───── Data shown ─────

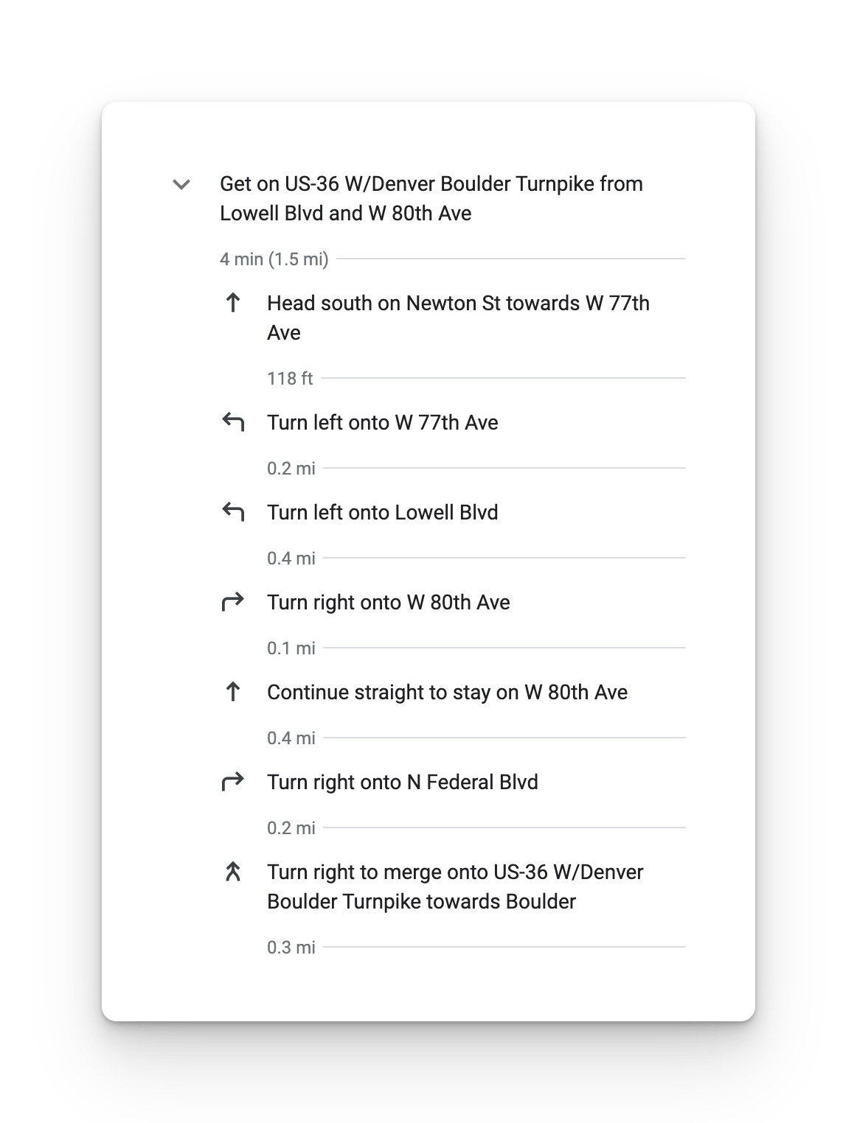Collapse the Get on US-36 W directions section
This screenshot has height=1123, width=857.
[x=181, y=184]
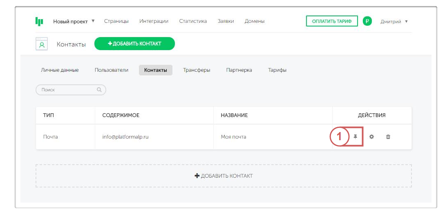Navigate to Заявки section

(x=226, y=21)

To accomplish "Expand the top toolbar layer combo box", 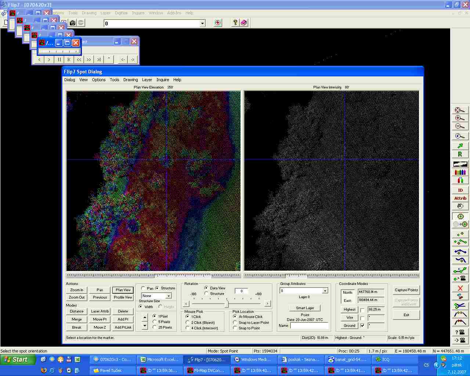I will pos(202,24).
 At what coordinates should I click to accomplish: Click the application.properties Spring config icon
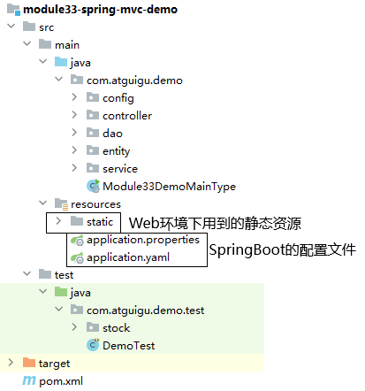pos(77,240)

─────

Lines from the one holding "At what coordinates" down to the last line of the entries above must be retyped exactly, inclusive of both, with no pictures and nothing else.

**Output of the exercise:**
 At what coordinates should I click to accomplish: Click the application.properties Spring config icon
pos(77,240)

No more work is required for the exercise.